# 11/2/12 buck



## BobcatJB (Mar 30, 2005)

Took this 8 pt on 11/2/12 in an urban area. He came in on the trail of a mature doe and her two yearlings. He was interested, but not chasing or harassing them. Not the biggest, but a mature buck nonetheless. Anyone in the Cleveland area do skull mounts? I would do it but I don't have he equipment. 

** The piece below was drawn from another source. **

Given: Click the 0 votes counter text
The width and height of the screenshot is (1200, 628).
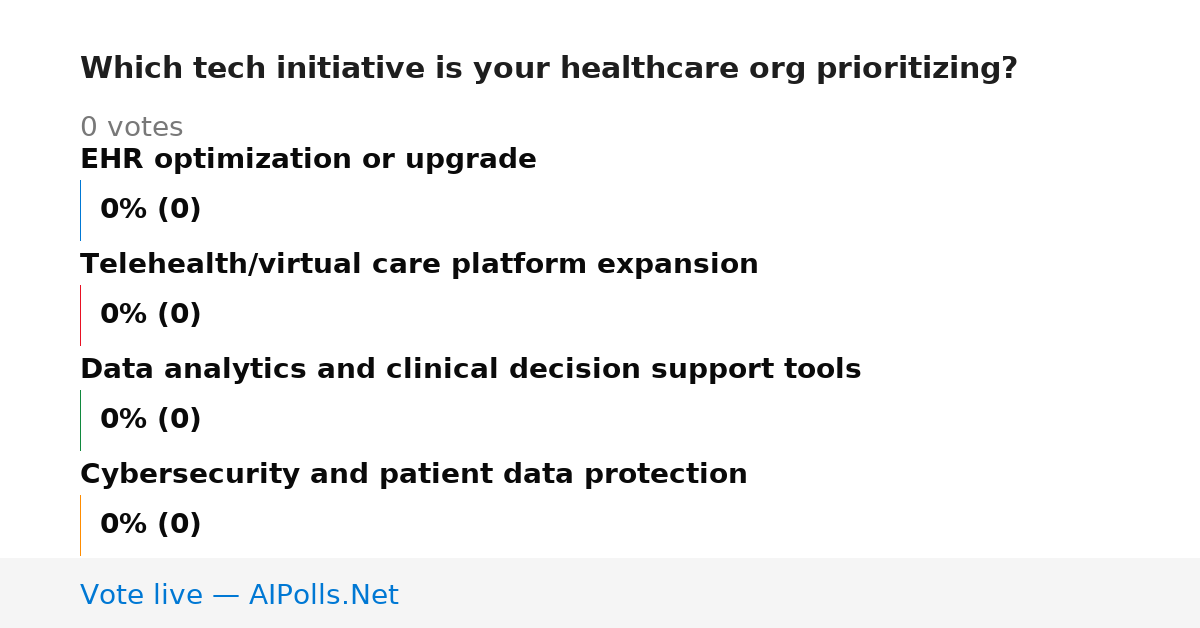Looking at the screenshot, I should (x=131, y=128).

posted using Outdoor Hub Campfire


----------



## Mushijobah (May 4, 2004)

Good work Jon! He has a frame like Mark's last year. Very pretty deer.


----------



## Sasamafras (Oct 13, 2011)

definitely a brute, prolly the dominant buck in the area! nice work!


----------



## fireline (Jun 14, 2007)

I had Todd Clement out of LaGrange 440 225 8637 do one for me a few years ago, he uses the Beetles to remove all the meat then whitens the skull, I was very happy with his work.


----------



## FISH DINNER (Jul 23, 2010)

Those women will always get ya in trouble... Nice buck!


----------



## walleye machine (Apr 27, 2004)

check out splashed hydrographics great work


----------



## I_Shock_Em (Jul 20, 2008)

Nice job Jon. Hopefully I can stick one this weekend


----------